NCAA TOURNAMENT

Calipari has final chuckle


The Atlanta Journal-Constitution
Published on: 04/06/08

San Antonio —- It was John Calipari's little joke: Between UCLA and Memphis, he noted Friday, the programs have combined to win 11 NCAA titles.

This is no joke: If there's to be a 12th national championship won by the Bruins and the Tigers, it won't be going back to California. It'll be paraded down Beale Street, borne by the team that spent three seasons winning nearly all its games but only in the past 10 days has won the unchallenged respect of a basketball-watching nation.

Memphis beat UCLA here Saturday by 15 points, and six minutes in, you knew the Tigers would win. You knew because they'd scored on nine consecutive possessions against the Bruins, who keep reaching the Final Four by virtue of their barbed-wire defense. You knew because the Bruins, who can guard anybody, couldn't guard Memphis.

It's possible nobody can guard Memphis, not with its dribble-drive motion offense and the players who keep dribble-driving every opponent to distraction. Russell Westbrook was voted the Pac-10's best defender this season, but the problem was that the guys from Westwood had only one Westbrook.

Memphis had both Derrick Rose and Chris Douglas-Roberts, and Westbrook couldn't guard both. (Or, to be blunt, either.) He tried, but whichever one he wasn't defending did essentially as he wanted. The freshman Rose overpowered Darren Collison, regarded by many as the nation's best point guard, to the extent that the Bruins leader decided, with 2:53 remaining and his team down 11, to commit his fifth foul at midcourt for no good reason. It was a gesture of surrender.

"We played like we played all year," said Calipari, the Memphis coach. "We defended.
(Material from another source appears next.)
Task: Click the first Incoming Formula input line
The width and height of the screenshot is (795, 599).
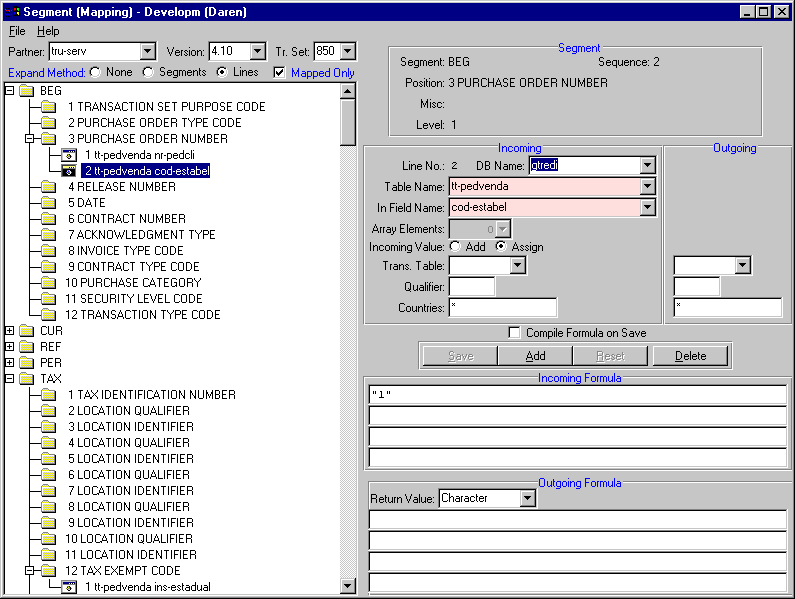Action: point(577,394)
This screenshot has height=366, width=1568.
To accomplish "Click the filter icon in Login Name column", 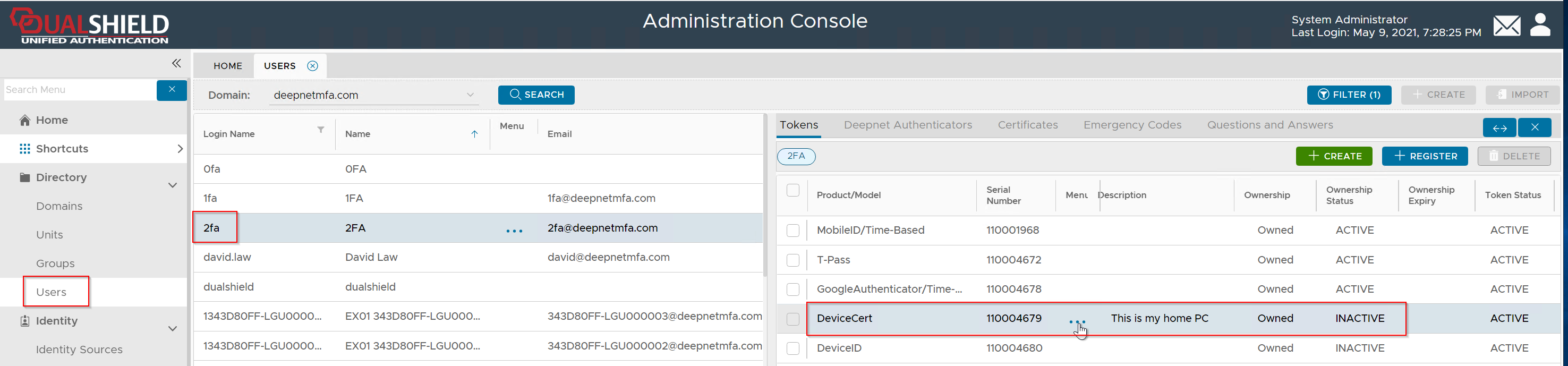I will point(321,130).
We made it hard for them. The reality of it is: I've got a good team."

How good? Well, UCLA lost in the 2006 and 2007 Final Fours to Florida, the greatest team of the past 30 years. From what Ben Howland saw of Memphis, would the Bruins coach put the Tigers in the same exalted class? "They both have strengths in all areas," he said. "They can play at any pace ... They're similar in a lot of respects."
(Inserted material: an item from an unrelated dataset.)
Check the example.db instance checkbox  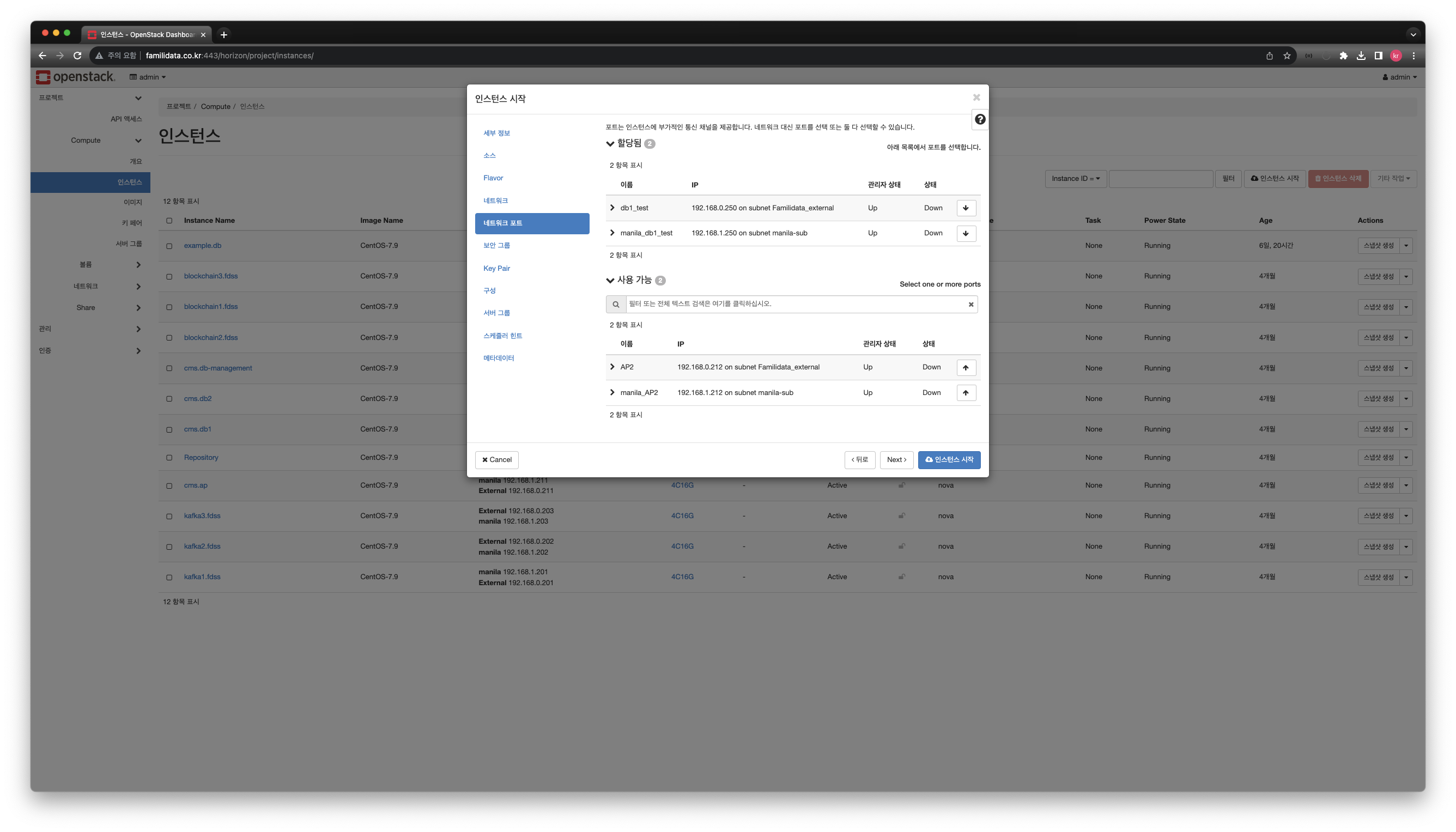(x=169, y=246)
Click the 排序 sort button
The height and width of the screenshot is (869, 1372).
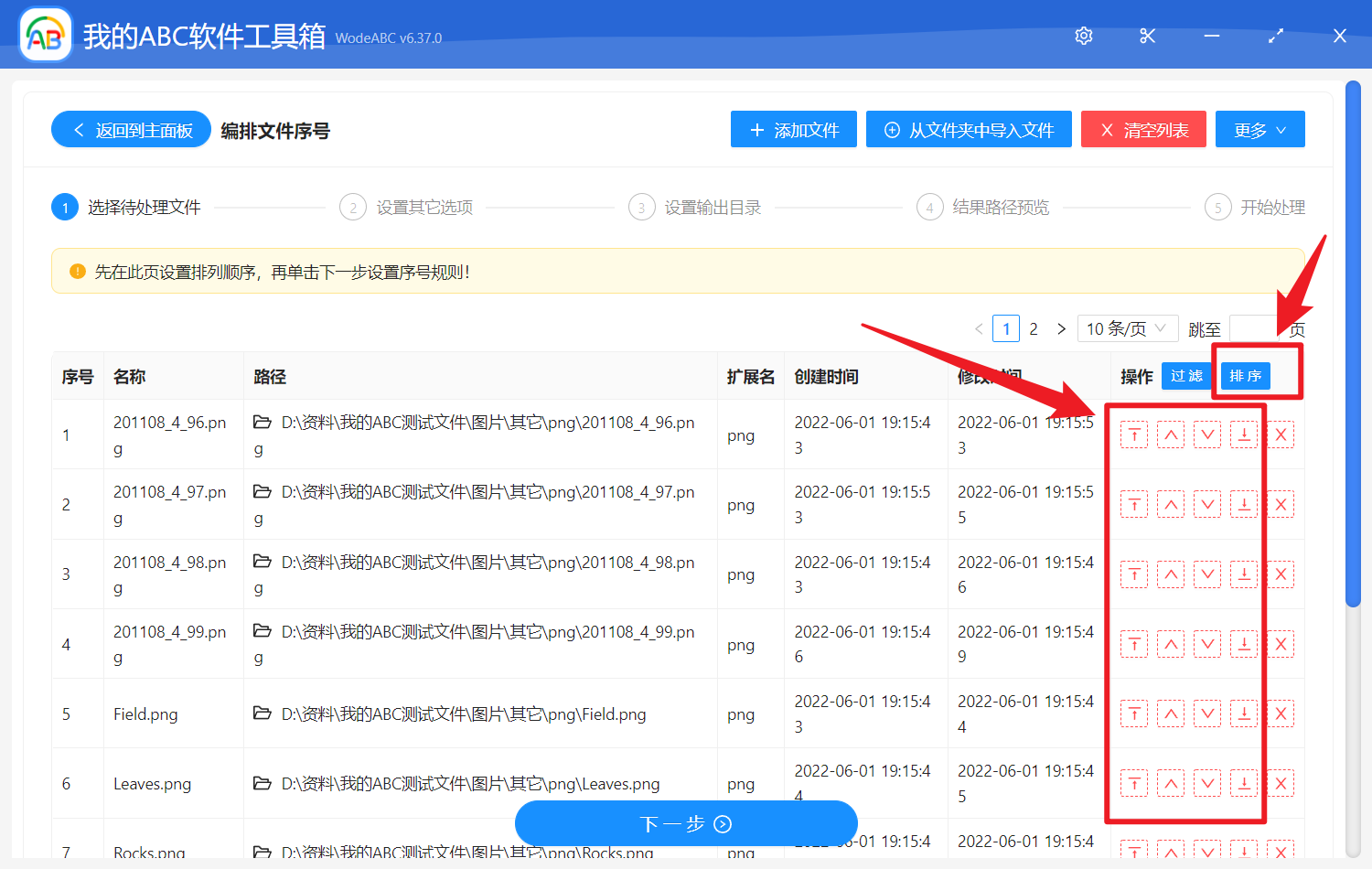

UCLA's best players are Collison and Kevin Love. The former made one basket and had more fouls and turnovers (five apiece) than assists (four). Love made one second-half basket and was outrebounded 15-9 by the Tigers' Joey Dorsey.

"Going into the game, we knew we were going to win," said Rose, who scored 25 points, took nine rebounds and made four assists. "There really isn't too much to say."

There really wasn't. The massive freshman Love was winded in the first half, and the other Bruins weren't exactly light on their feet. Rose again: "They were fatigued. It was like, 'I'm not going to take another jump shot.' That was crazy. I was going to go to the hole."

And UCLA could do nothing to stop him or Douglas-Roberts, who scored 28. This, you should know, is the UCLA that was believed to be the better-coached side. Said Calipari: "Whoever the small man [Collison] was on, he was going to post up ... Whoever had that guy on him, that's who we went after."

That, folks, is Coaching 101. John Robert Wooden —- who steered UCLA to 10 of those 11 titles —- could have done no better. And to think: A homespun column in Saturday's Los Angeles Times characterized this game as "a coaching mismatch."

When someone asked the Memphis players about the story, Calipari broke in: "C'mon, Ben's not that bad."

Another joke. Again, the assembled media laughed hard and long. But at this late date nobody's giggling harder and longer than these Tigers.

"The negativity [toward his team, now 38-1] was silly the whole year," Douglas-Roberts said. "When we hear that stuff, we just laugh."

For Memphis, there's one game to go. One more punchline waiting to be cracked. A first national championship there to be won.